The efficiency of separation in the HC or CFU may be determined in accordance with the scaling models which are conventionally used for hydrocyclones and CFUs (without polymer). These take viscosity and droplet size into account, but not drag reduction. When the polymer produced water has been sufficiently degraded as herein described (i.e. to remove the drag reduction capability, although some viscosity may remain) it follows the established models.
Following separation the treated polymer produced water may be routed to a degasser whereby to release any gases. Further it may then be treated for particle removal, cooled and pumped prior to re-injection.

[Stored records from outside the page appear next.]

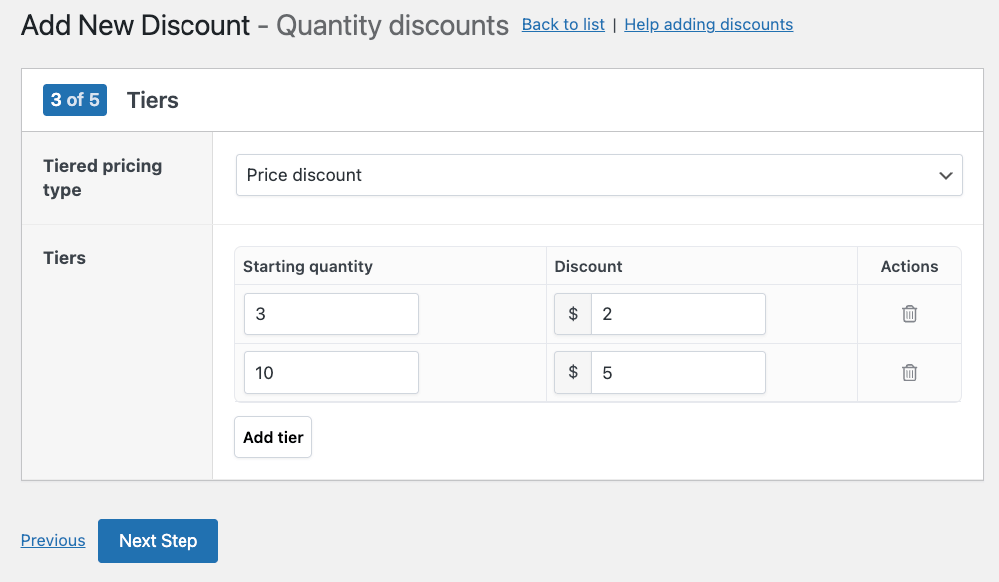Click inside the starting quantity field showing 10
999x582 pixels.
[330, 371]
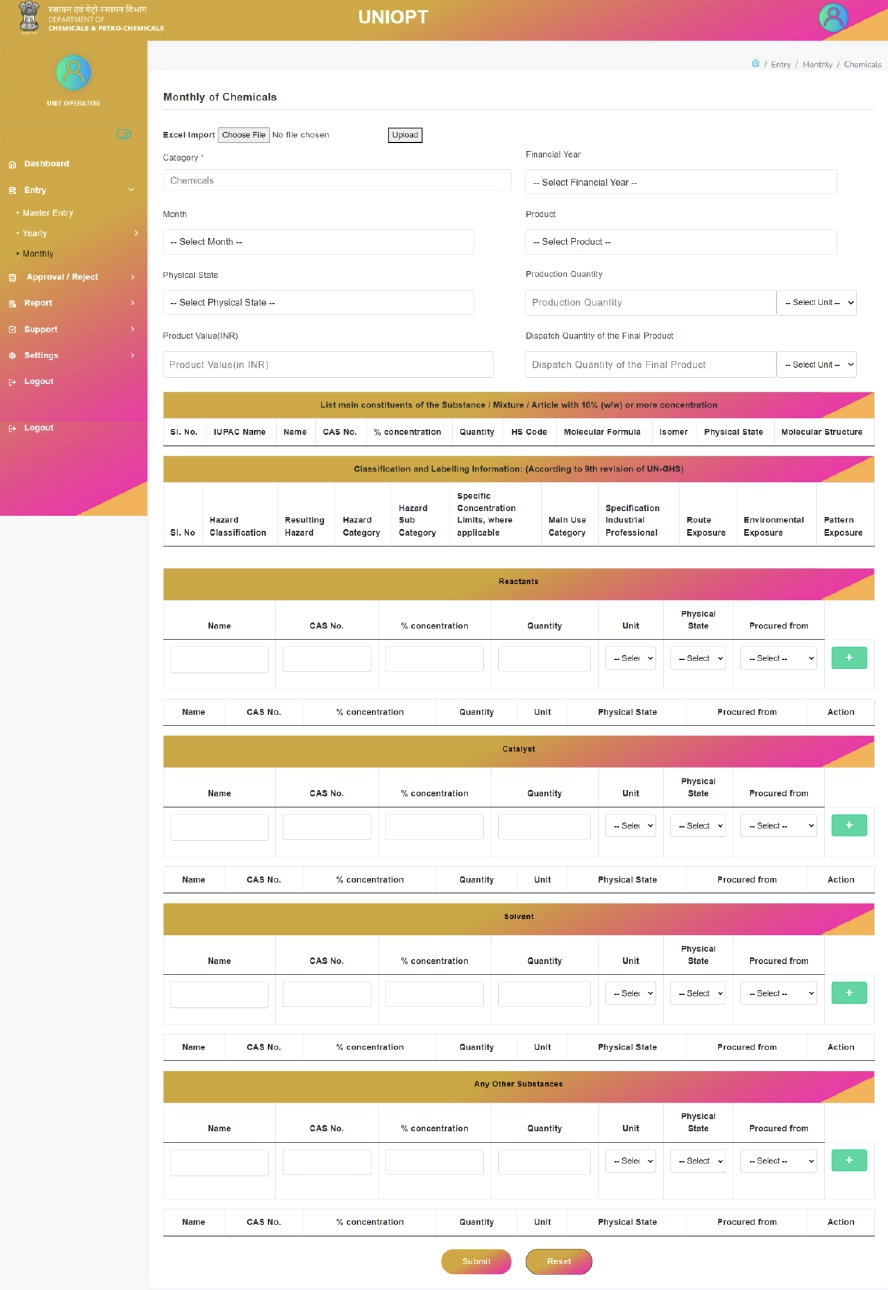888x1290 pixels.
Task: Click the user avatar icon in top header
Action: 833,17
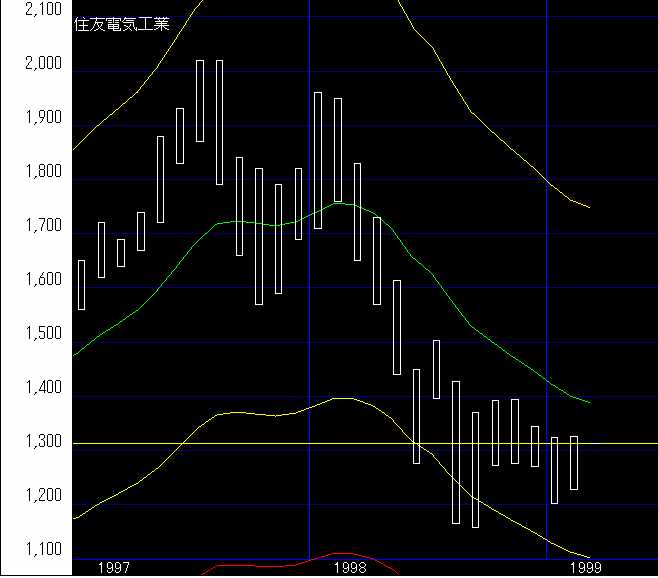The image size is (658, 578).
Task: Select the 1,500 price axis label
Action: (x=41, y=334)
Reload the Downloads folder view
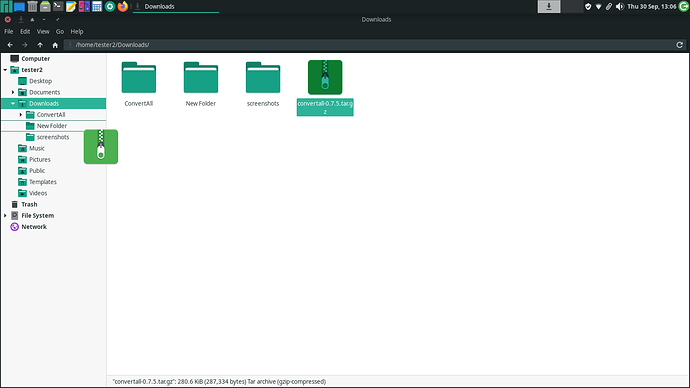The height and width of the screenshot is (388, 690). [679, 45]
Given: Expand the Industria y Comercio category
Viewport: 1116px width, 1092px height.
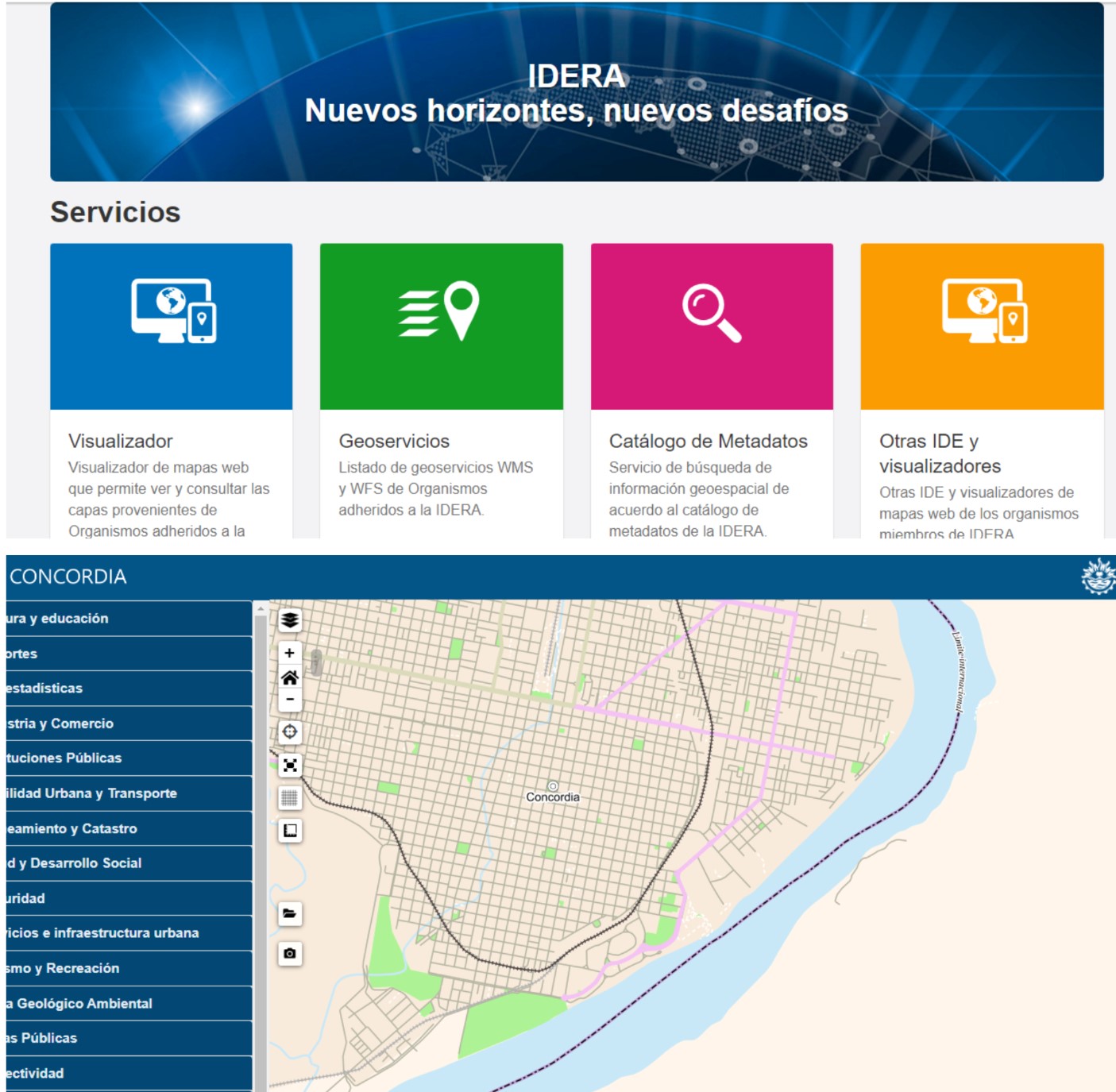Looking at the screenshot, I should click(x=127, y=723).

As a result of the separation process the resulting water phase will have a low oil content and will be "on specification" for re-injection into the formation or discharge into the sea.
When used in EOR processes water-soluble polymer materials will typically be used in combination with at least one surfactant, e.g. a mixture of surfactants. Surface active agents adsorb at the oil-water interface and serve to lower the oil-water interfacial tension. This leads to the mobilisation of trapped residual oil droplets in the reservoir. In addition to water, oil and polymer, the oil / water solutions herein described may thus further comprise at least one surfactant, e.g. an anionic surfactant.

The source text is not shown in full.